Capital gains result when the sale or exchange price is greater than the adjusted basis of the capital asset. Conversely, capital losses occur when the adjusted basis is higher than the sale or exchange price, and certain expenses associated with the sale may be added to the loss. The holding period of the capital asset being sold or exchanged will determine whether the capital gain or loss is long-term (held for more than a year) or short-term (held for less than a year).

Netting Capital Gains and Losses (Individual taxpayers)

Each taxable year, capital gains and losses are aggregated or “netted” on Schedule D. First, long-term capital gains and losses are netted. Second, short-term capital gains and losses are netted. Four possible scenarios will result from this two-step process:

Scenario A: A long-term gain and short-term gain
Scenario B: A long-term gain and short-term loss
Scenario C: A long-term loss and short-term gain
Scenario D: A long-term loss and short-term loss

In scenario A, the short-term gain will be taxed with the taxpayer’s ordinary income at his or her marginal rate. For the long-term capital gain, the favorable long-term capital gains tax rate will apply, depending upon the taxpayer’s tax bracket.

> _Given data_:
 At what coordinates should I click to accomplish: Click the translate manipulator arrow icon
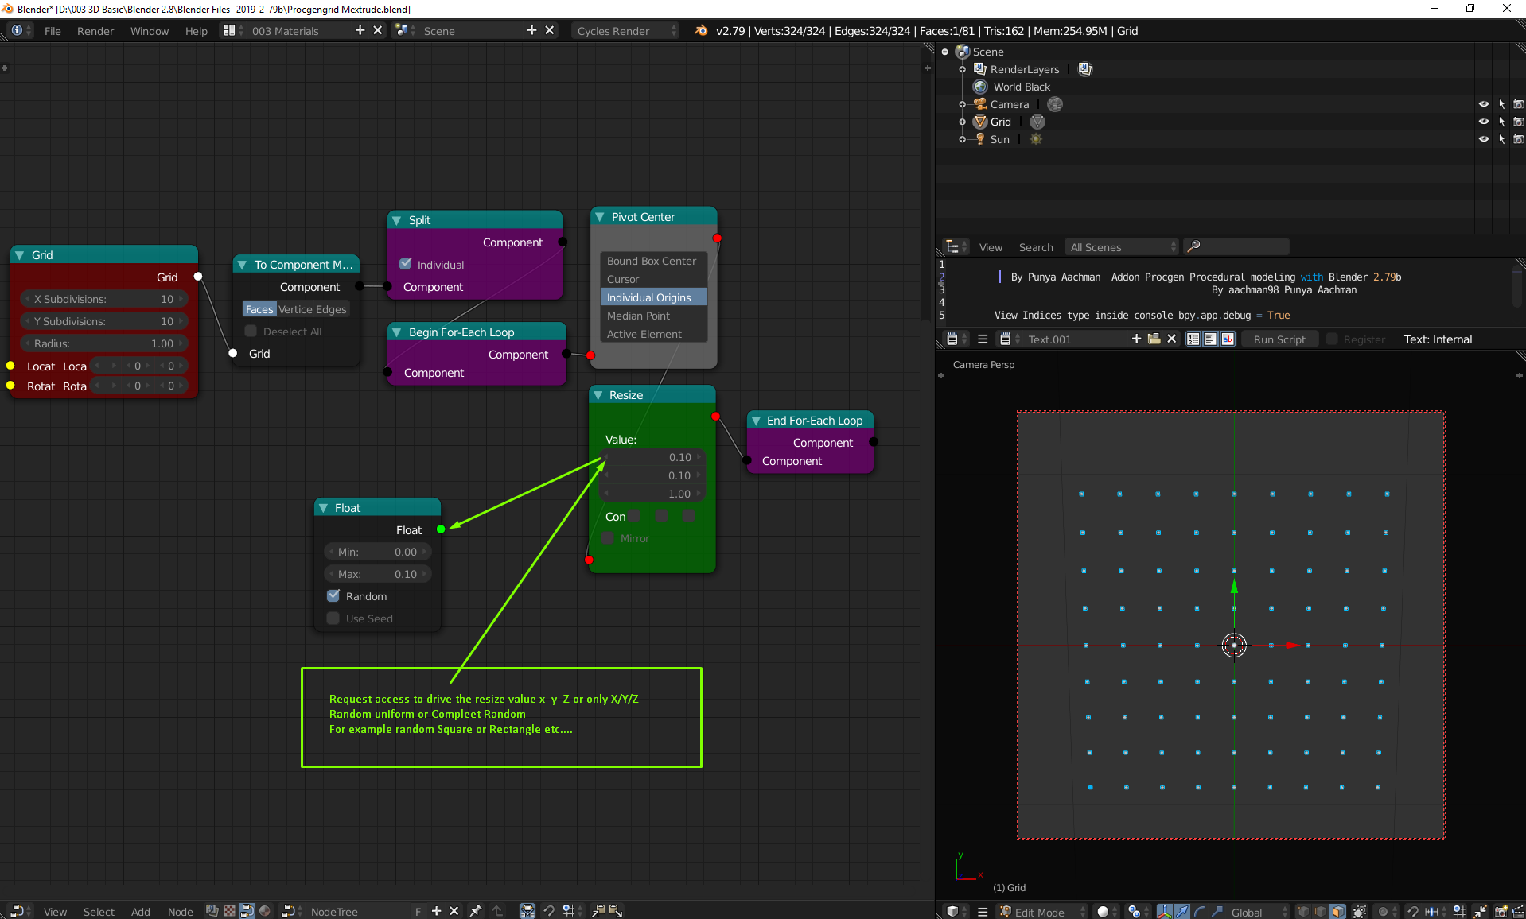[x=1182, y=912]
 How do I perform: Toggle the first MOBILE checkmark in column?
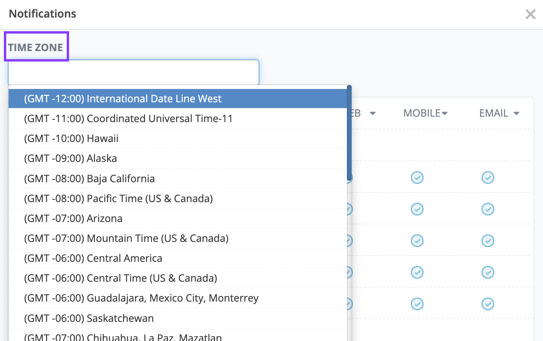[x=417, y=178]
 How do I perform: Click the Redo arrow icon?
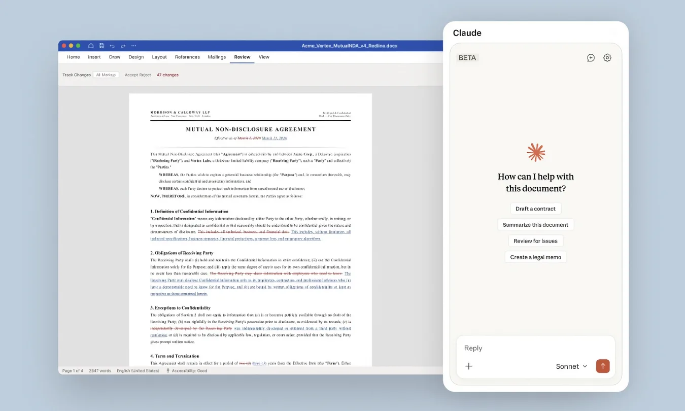[122, 46]
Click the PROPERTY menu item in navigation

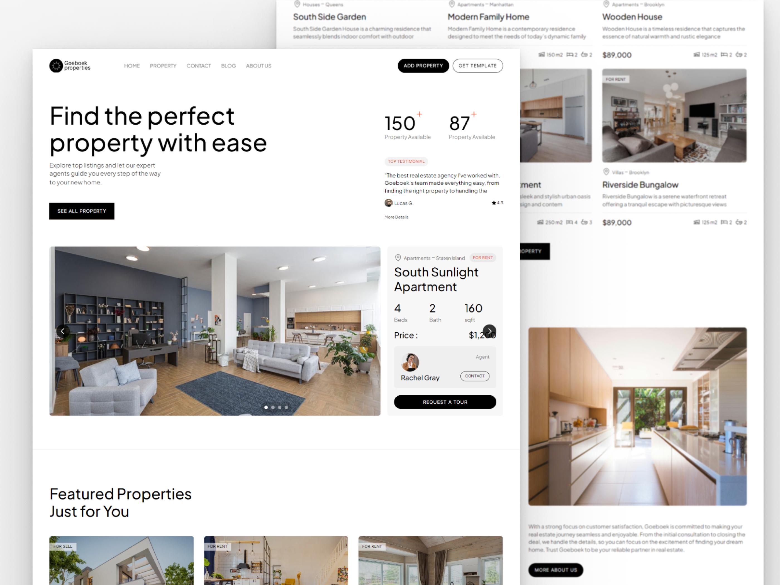coord(163,65)
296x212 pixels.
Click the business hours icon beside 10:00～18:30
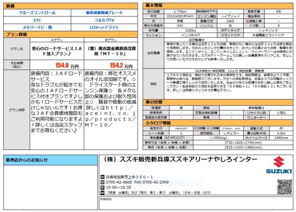tap(102, 188)
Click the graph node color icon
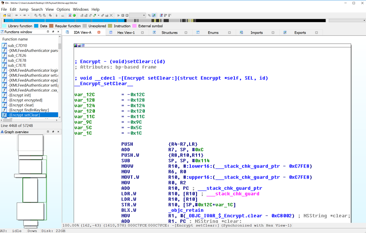 click(x=76, y=46)
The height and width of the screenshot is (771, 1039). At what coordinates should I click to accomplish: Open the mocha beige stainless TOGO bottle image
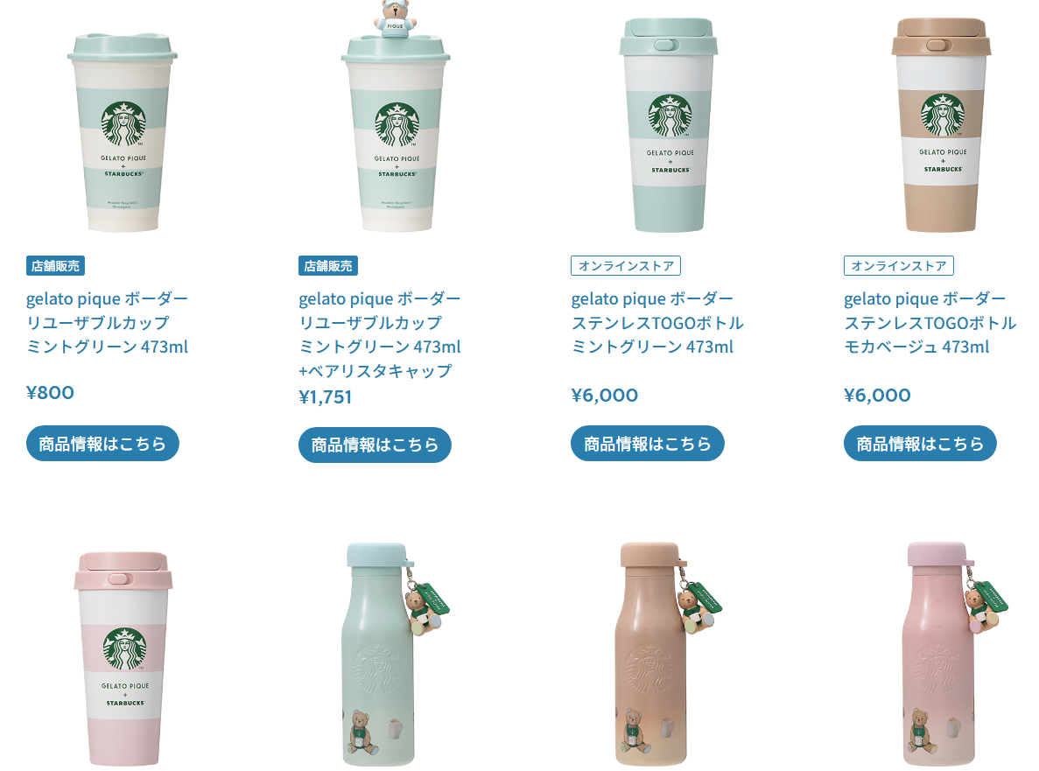point(941,124)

> _Exercise A_: Reproduce all of the rows word for word, leaving the pictures out.
> _Exercise B_: Carry on the passage about capital gains from the point where it stops.
The capital gains passage and the rows are unrelated to each other.

> _Exercise answer A_:
 At what coordinates should I click to accomplish: Click the translate manipulator arrow icon
[x=1182, y=912]
 How do I perform: Toggle the first MOBILE checkmark in column?
[x=417, y=178]
 How do I perform: Click the Redo arrow icon?
[122, 46]
Click the PROPERTY menu item in navigation

coord(163,65)
296x212 pixels.
Click the business hours icon beside 10:00～18:30
tap(102, 188)
Click the graph node color icon
 click(x=76, y=46)
The height and width of the screenshot is (771, 1039). At what coordinates should I click to accomplish: Open the mocha beige stainless TOGO bottle image
point(941,124)

> _Exercise answer B_:
In scenario B, there are two possible outcomes depending upon which result is larger, the loss or the gain. If the short-term loss is greater than the long-term gain, a net short-term loss will result, and up to $3,000 can be used to offset other income, with additional amounts can be carried forward to subsequent tax years. Alternatively, if the long-term gain is larger than the short-term loss, then a net long-term gain will result, and the favorable long-term capital gains tax rates will apply.

In scenario C, there are two possible outcomes depending upon which result is larger, the loss or the gain. If the long-term loss is larger than the short-term gain, then a net long-term loss will result, and (as with scenario B) up to $3,000 can be used to offset ordinary income. Any unused amount above $3,000 can be carried forward to subsequent years as long-term loss. Alternatively, if the short-term gain is larger than the long-term loss, then a net short-term gain will result, and it will be taxed at the taxpayer’s marginal rate.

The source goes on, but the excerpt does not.